[Tasks and exercises]
A – According to the Cripple Creek text, in what year was the Cripple Creek Historic District declared a National Historic Landmark?
B – Reproduce the Cripple Creek text from "historic-districtgold-miningnational-historic-landmarkcolorado" to "not in size.", substituting "sheep meadow" for "cattle pasture".

Start of Text block

Downtown Cripple Creek, Colorado, 1957.

Other images by this contributor - http://en.wikipedia.org/wiki/User:Sba2
Downtown Cripple Creek, Colorado, 1957. Other images by this contributor - http://en.wikipedia.org/wiki/User:Sba2

Cripple Creek Historic District

historic-districtgold-miningnational-historic-landmarkcolorado
4 min read

Bob Womack sold his gold claim for $500. The mines that followed it produced over $350 million in gold. That single miscalculation captures the entire story of Cripple Creek: a place where fortunes appeared and vanished with staggering speed, where a cattle pasture became the most productive gold district in Colorado history, where an entire town burned twice in a single month and rebuilt itself in brick before the embers cooled. Declared a National Historic Landmark in 1961, the Cripple Creek Historic District preserves the bones of a city that once rivaled Denver in ambition, if not in size.

End of Text block
Start of Records provided

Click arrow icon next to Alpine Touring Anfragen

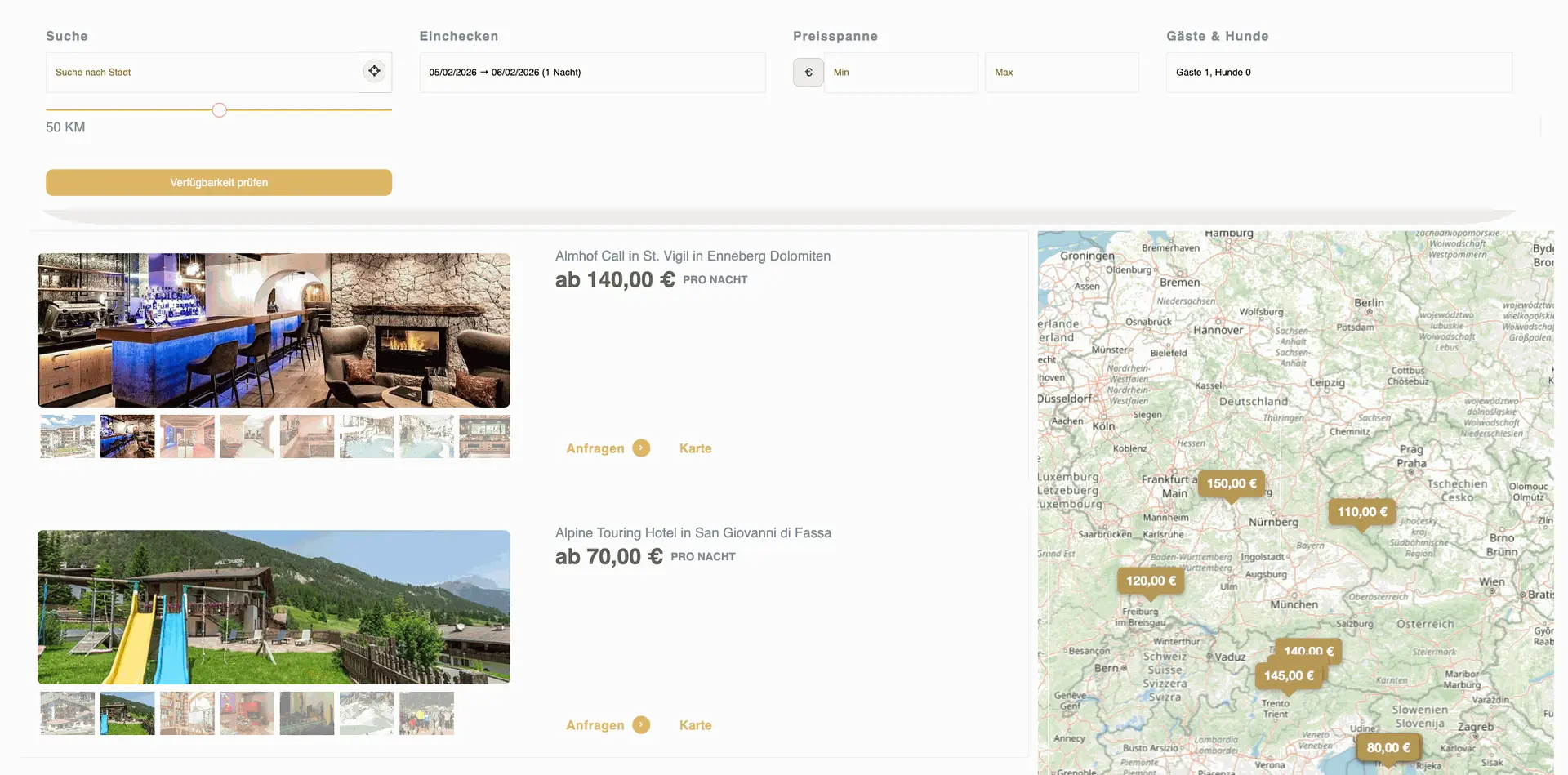[x=641, y=725]
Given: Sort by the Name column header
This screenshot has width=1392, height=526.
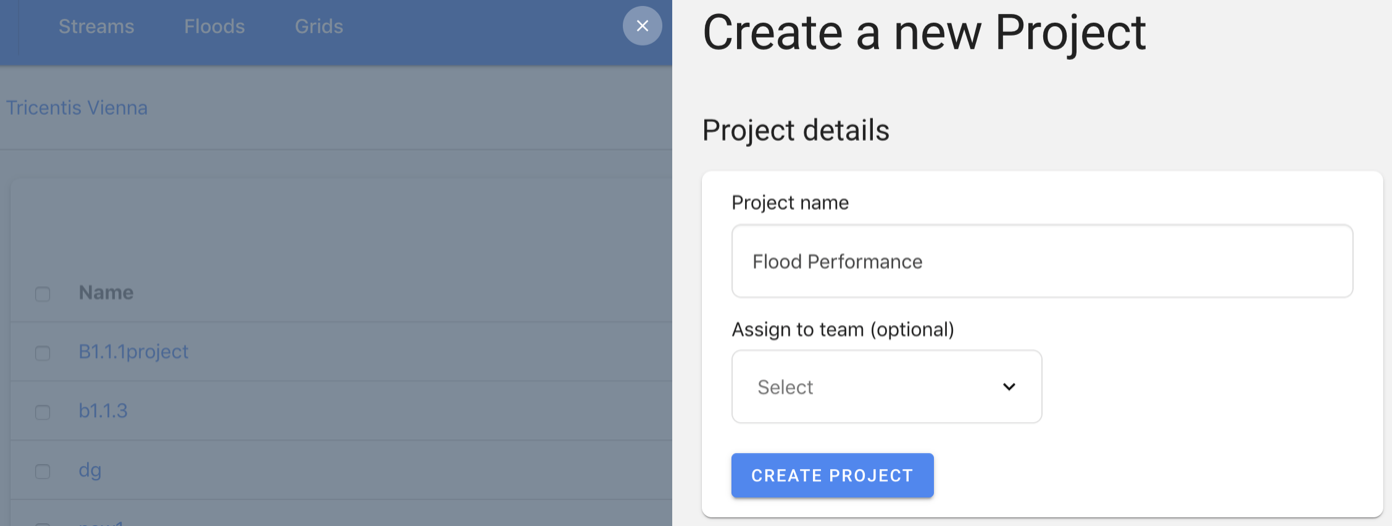Looking at the screenshot, I should point(106,293).
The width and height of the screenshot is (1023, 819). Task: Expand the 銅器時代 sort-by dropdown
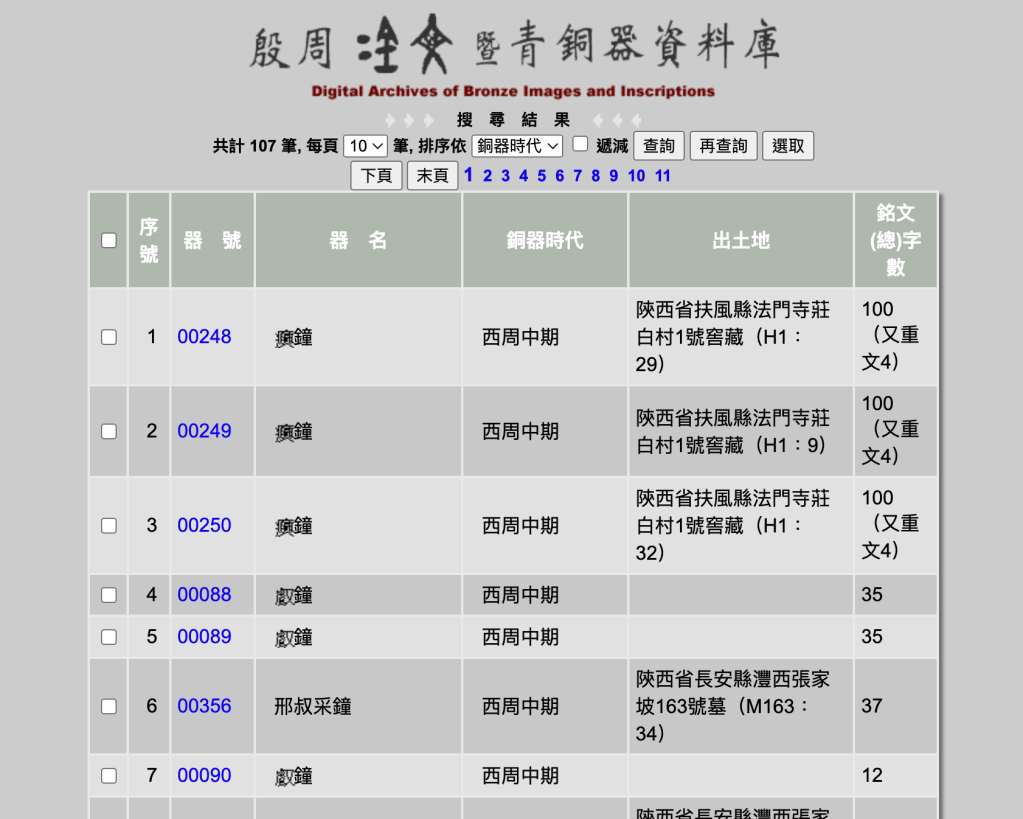point(517,146)
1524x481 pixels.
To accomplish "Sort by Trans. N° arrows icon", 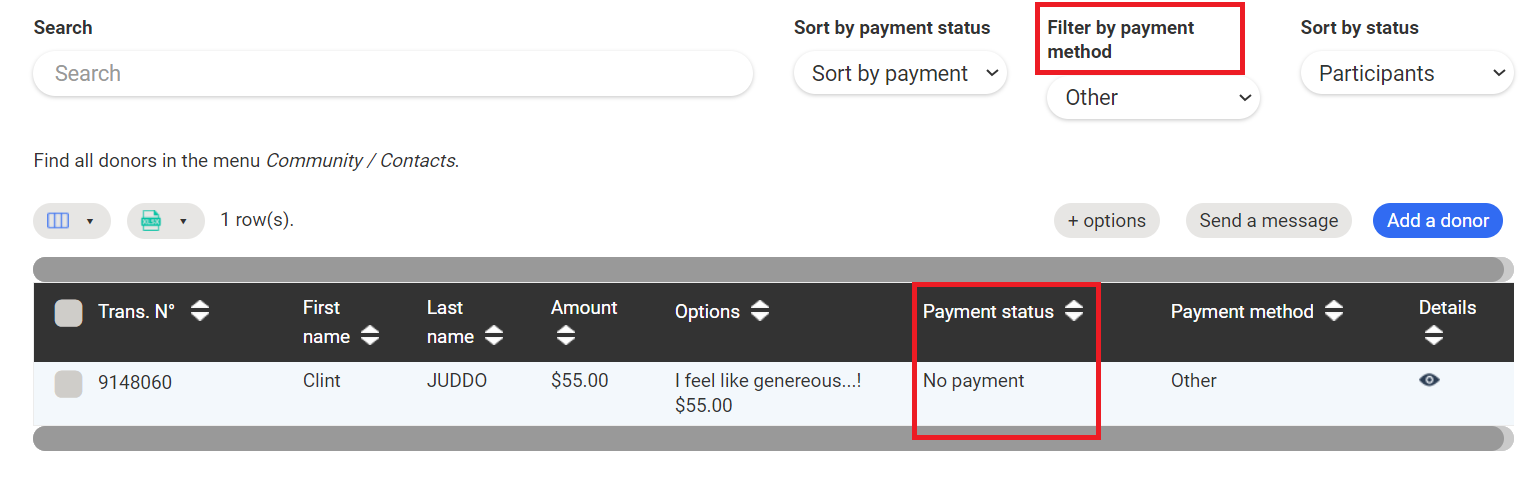I will tap(200, 311).
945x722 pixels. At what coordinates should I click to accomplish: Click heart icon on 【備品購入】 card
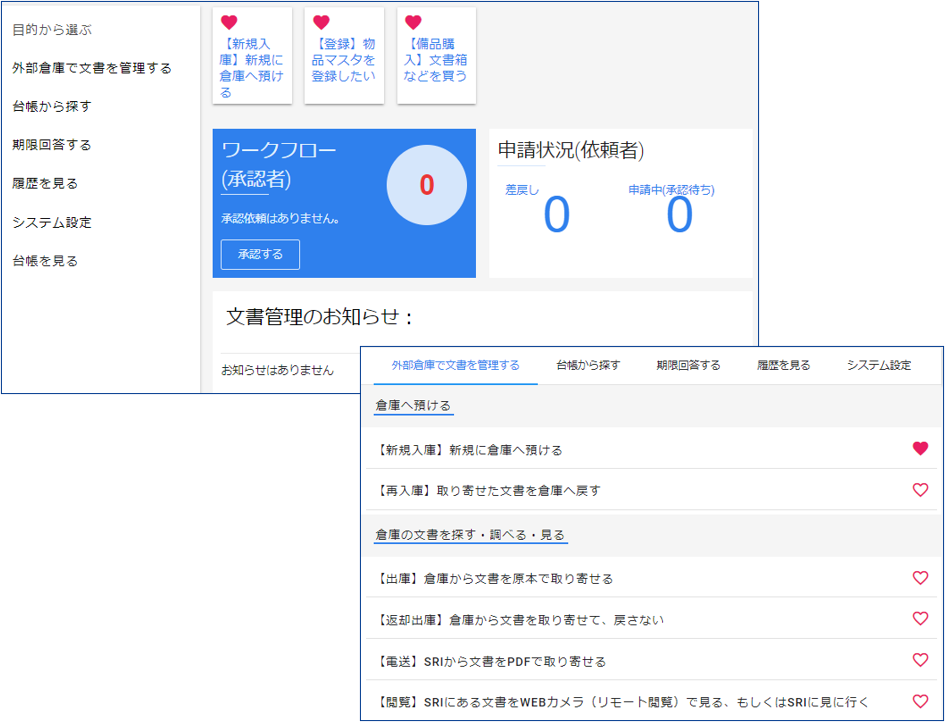coord(413,23)
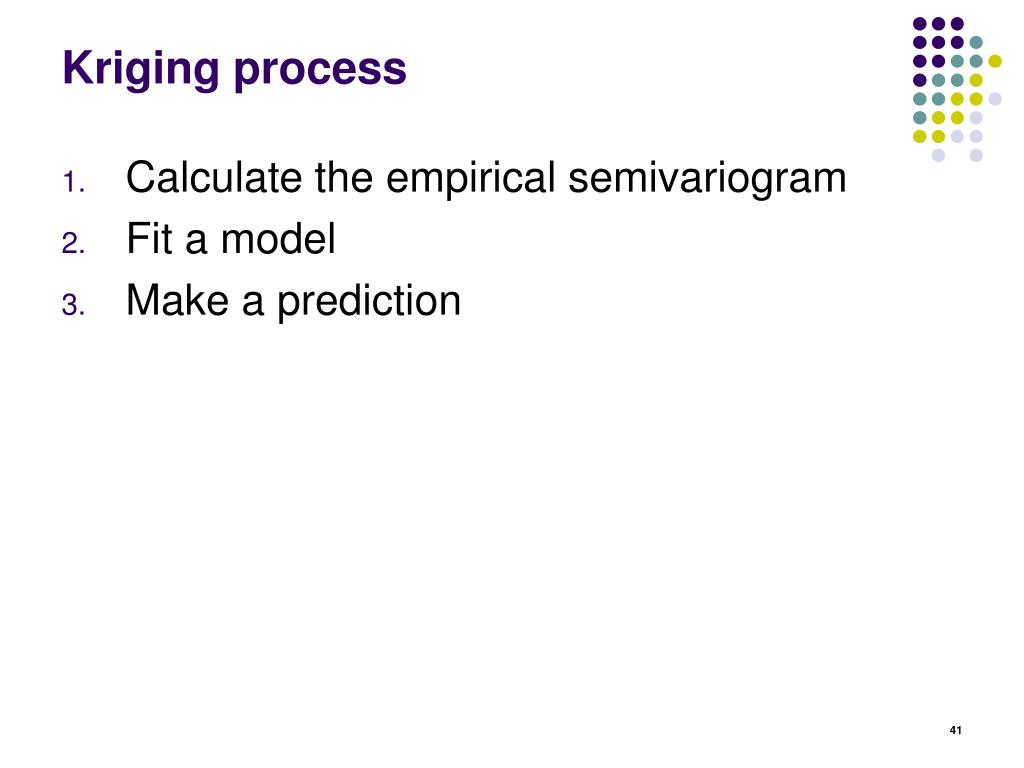Click the only dark purple dot in the fourth row of the dot grid
Image resolution: width=1024 pixels, height=768 pixels.
(920, 80)
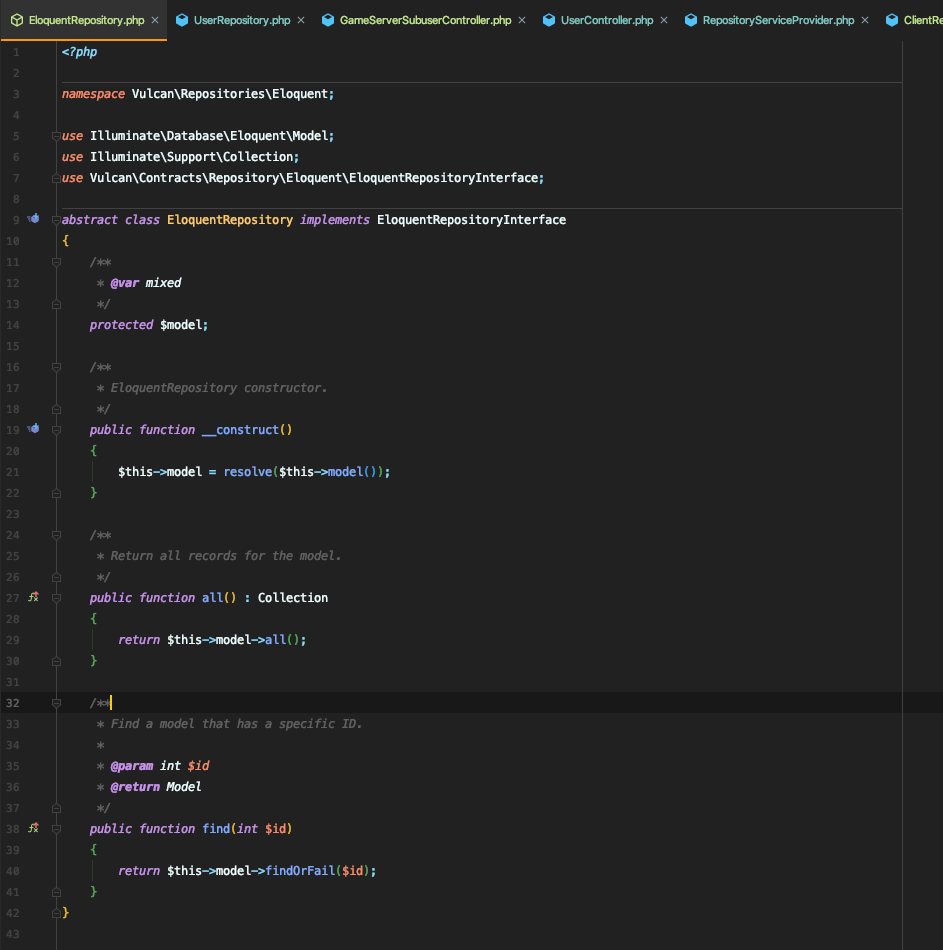The image size is (943, 950).
Task: Click the implements gutter icon beside function find
Action: (x=33, y=828)
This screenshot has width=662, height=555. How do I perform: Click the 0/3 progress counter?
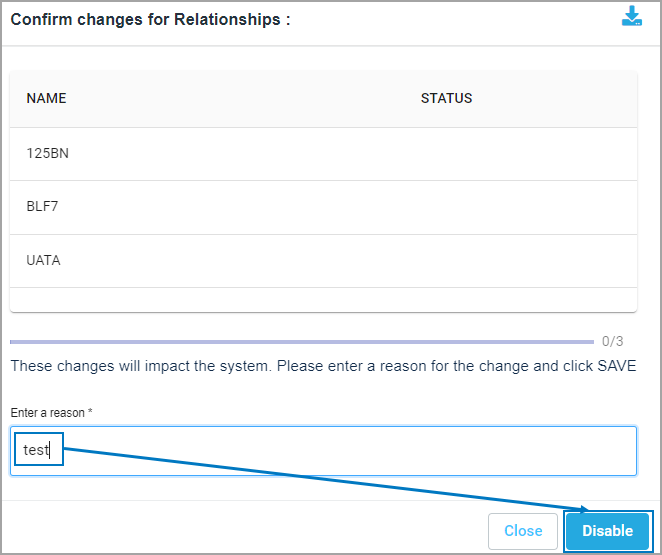(x=612, y=341)
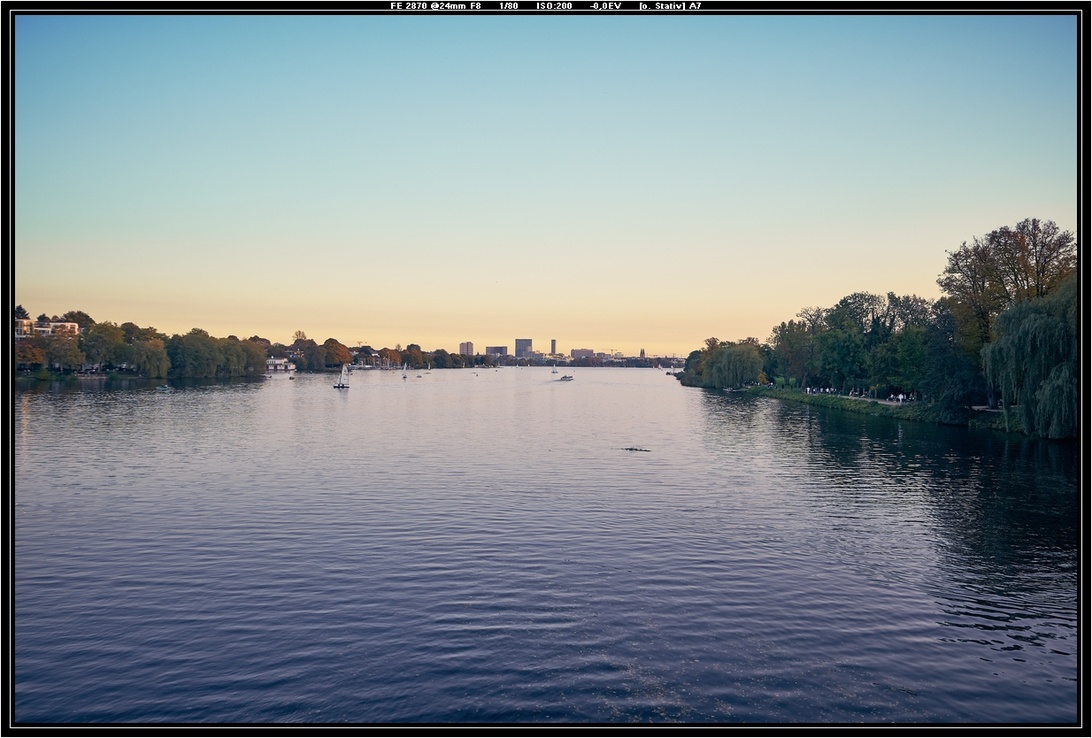Screen dimensions: 1092x738
Task: Click the thin tall tower on skyline
Action: pyautogui.click(x=553, y=346)
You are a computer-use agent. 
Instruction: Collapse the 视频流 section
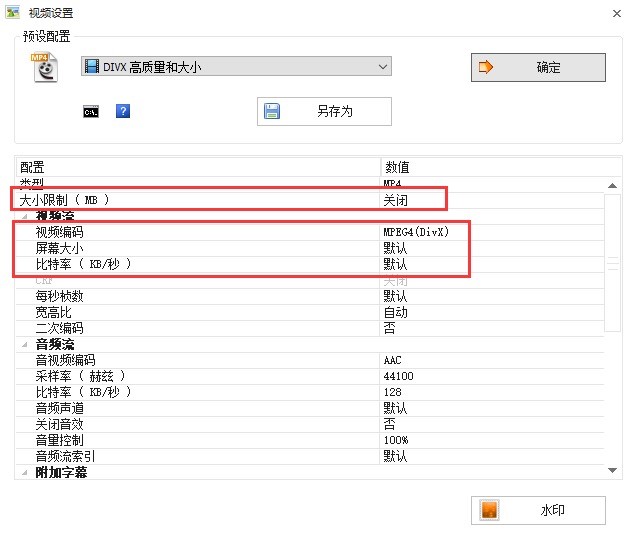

End of Records provided

[Replies]
A – 1961

B –
historic-districtgold-miningnational-historic-landmarkcolorado
4 min read

Bob Womack sold his gold claim for $500. The mines that followed it produced over $350 million in gold. That single miscalculation captures the entire story of Cripple Creek: a place where fortunes appeared and vanished with staggering speed, where a sheep meadow became the most productive gold district in Colorado history, where an entire town burned twice in a single month and rebuilt itself in brick before the embers cooled. Declared a National Historic Landmark in 1961, the Cripple Creek Historic District preserves the bones of a city that once rivaled Denver in ambition, if not in size.